If you are referring to adding a wireless NIC to the pfSense machine and
having that box be a combination router/firewall/AP, the hardware side is
easy. Wireless NICs are trivial to install - just plug in and run an antenna
somewhere useful.

From a software side, it's really easy to configure an AP in OpenBSD - just a
quick ifconfig. I have no clue if pfSense supports this sort of config through
their management interface. I would assume yes, because it seems basic.

If, on the other hand, you are talking about having a discrete AP as a
different piece of hardware on your network, this is also straightforward. I
have both a DD-WRT flashed Trendnet router/AP acting as a non-routing AP and
some Ubiquiti APs on my network.

Ubiquiti stuff is trivial - just plug it in and configure through their
management interface.

The DD-WRT was a bit more work, because it wants to be a router by default.
It's easy enough to turn off its router and just run as an ethernet switch +
wireless bridge. I had to do some searching for a guide that indicated the
right settings, but it was easy enough once I knew what needed to change.
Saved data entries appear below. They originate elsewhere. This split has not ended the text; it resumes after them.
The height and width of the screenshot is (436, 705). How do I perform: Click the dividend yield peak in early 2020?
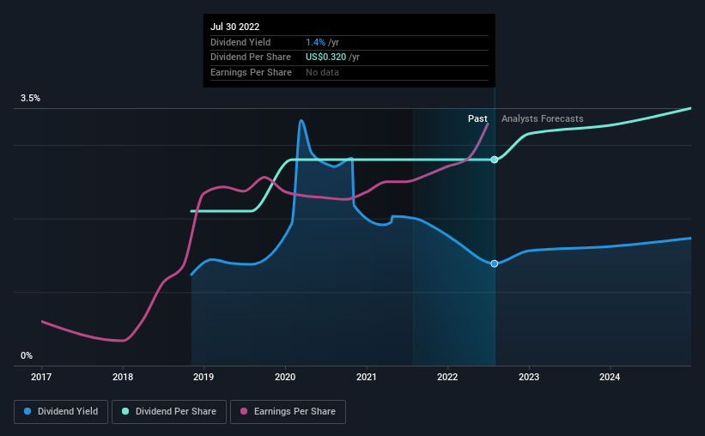click(301, 120)
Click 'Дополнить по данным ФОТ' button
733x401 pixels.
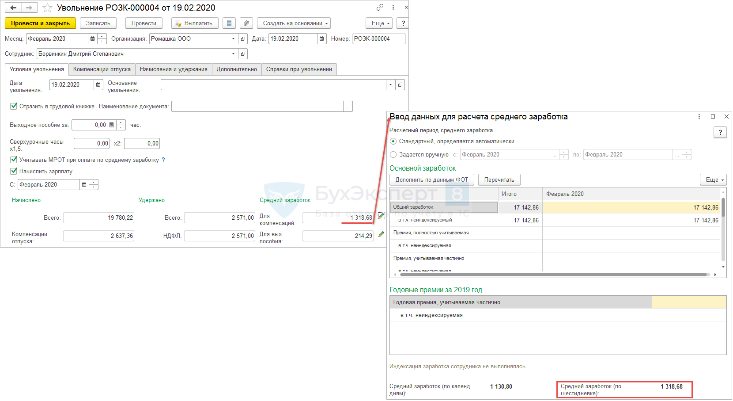(x=431, y=180)
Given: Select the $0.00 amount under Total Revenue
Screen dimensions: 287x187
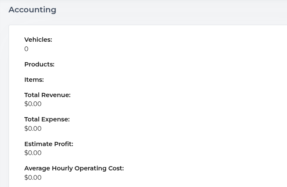Looking at the screenshot, I should click(33, 104).
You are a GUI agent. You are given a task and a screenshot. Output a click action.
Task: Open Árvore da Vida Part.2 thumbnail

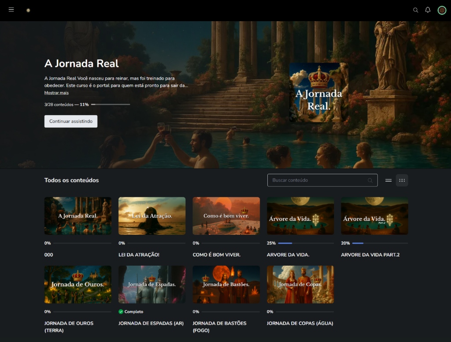point(374,216)

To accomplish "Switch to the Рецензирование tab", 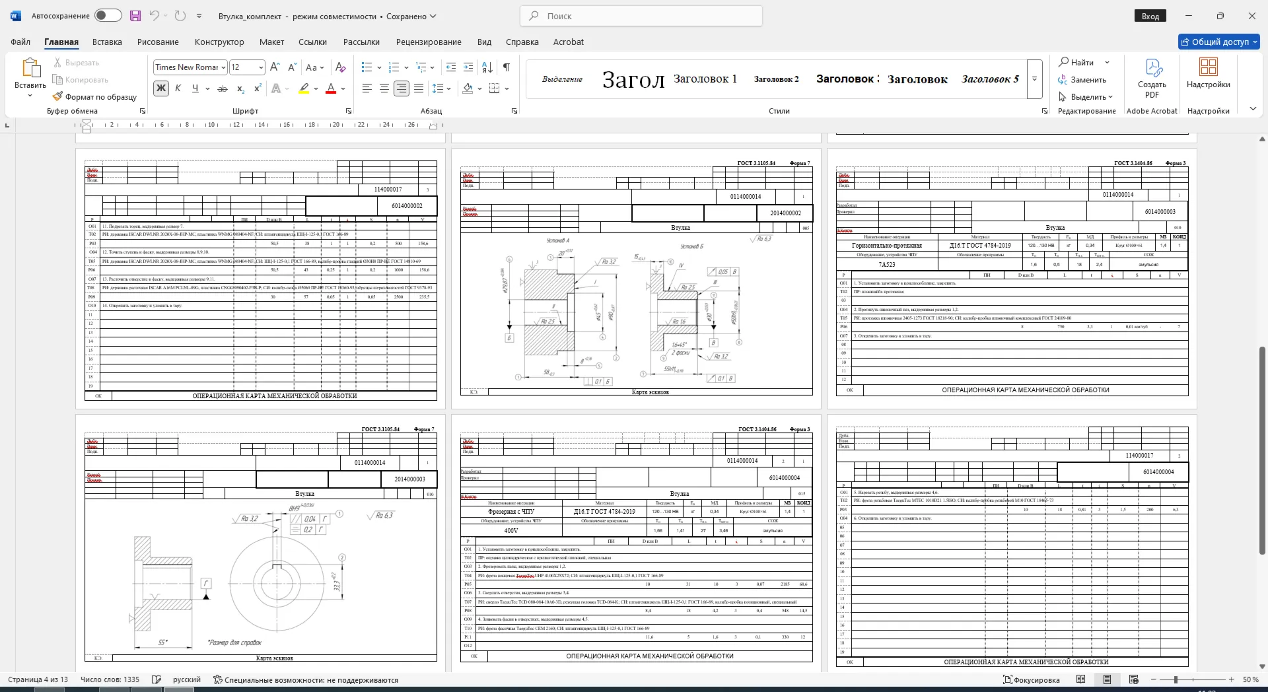I will (429, 42).
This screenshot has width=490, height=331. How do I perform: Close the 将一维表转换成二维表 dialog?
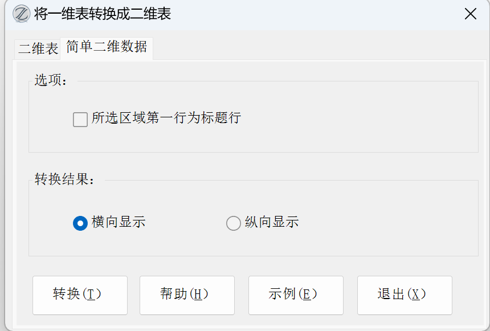tap(471, 14)
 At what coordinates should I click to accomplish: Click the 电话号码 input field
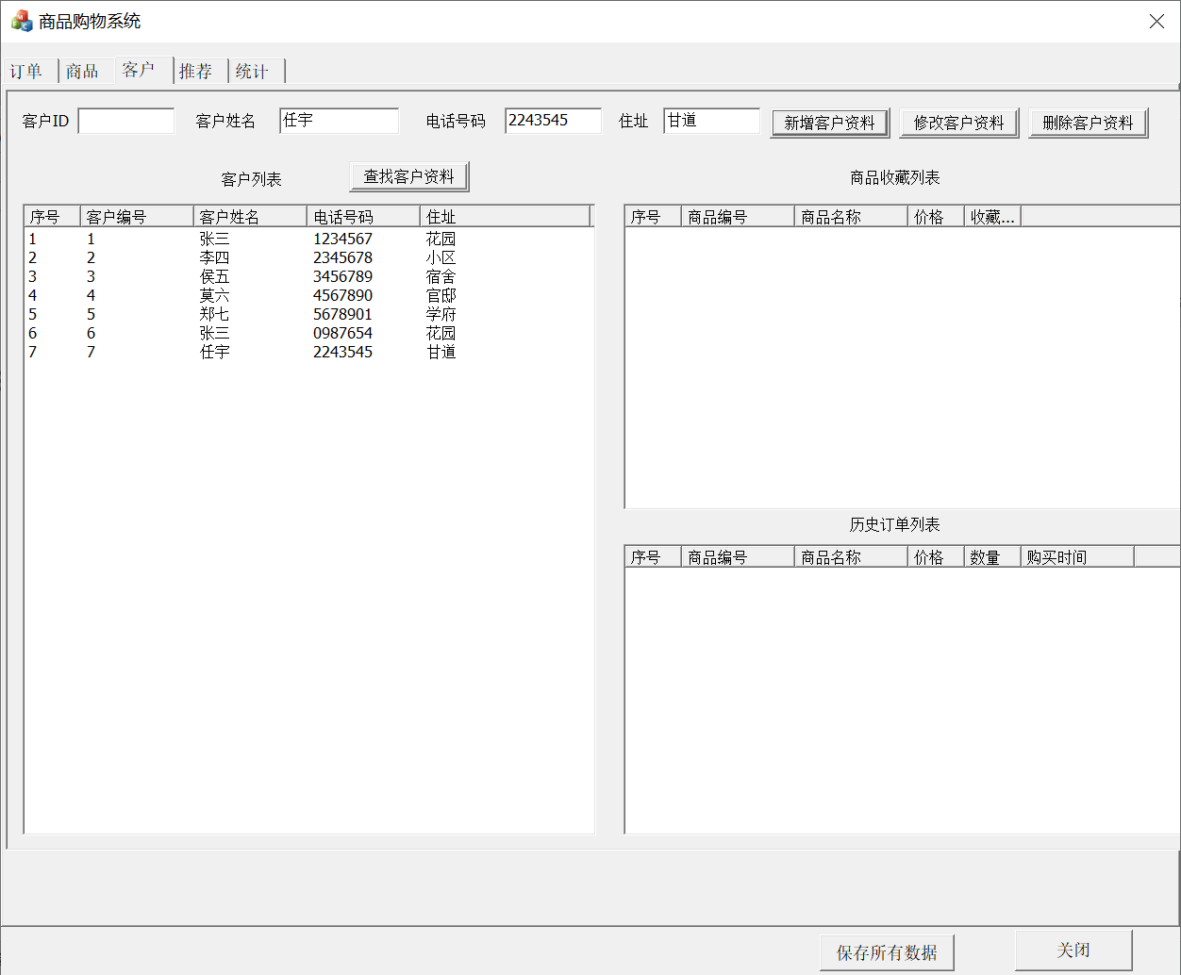coord(553,121)
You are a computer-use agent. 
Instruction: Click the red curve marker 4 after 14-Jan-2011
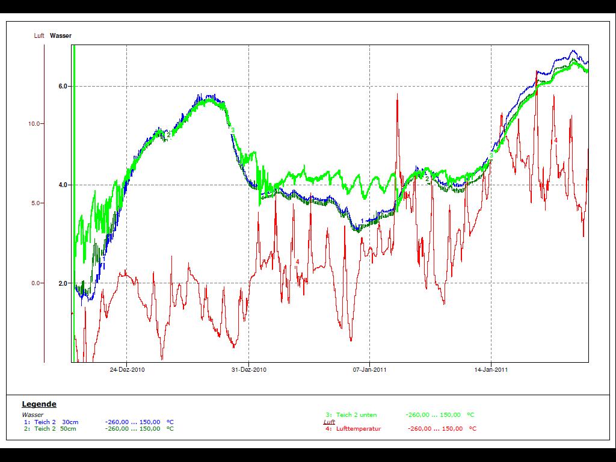click(556, 140)
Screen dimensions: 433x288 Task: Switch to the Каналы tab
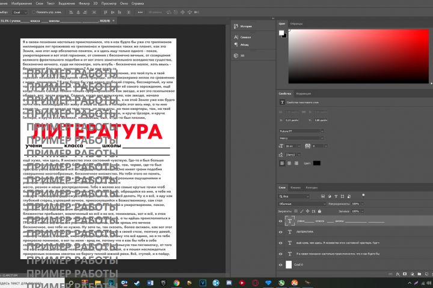[x=296, y=187]
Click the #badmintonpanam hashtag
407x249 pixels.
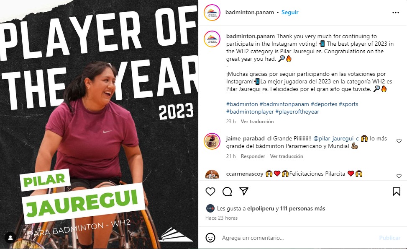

All of my home networking setup was my education in networking. I did this
with no significant experience prior, except some high level theoretical
knowledge, and having messed around in a consumer router/AP's settings before.

Honestly, I'd say just give it a try. Don't be afraid to do some searching and
some trial and error. And if it doesn't work out, return the stuff and buy the
full gamut from a vendor that sells networking gear with a good interface. I
like Ubiquiti equipment from my personal experience with it, but I haven't
used other vendors to give you any comparison.

------
Jonnax
They said they're going to be doing something for retail consumers soon.

Their standard desktop CPUs are flying off the shelves.

I imagine there's only so much capacity for chip building.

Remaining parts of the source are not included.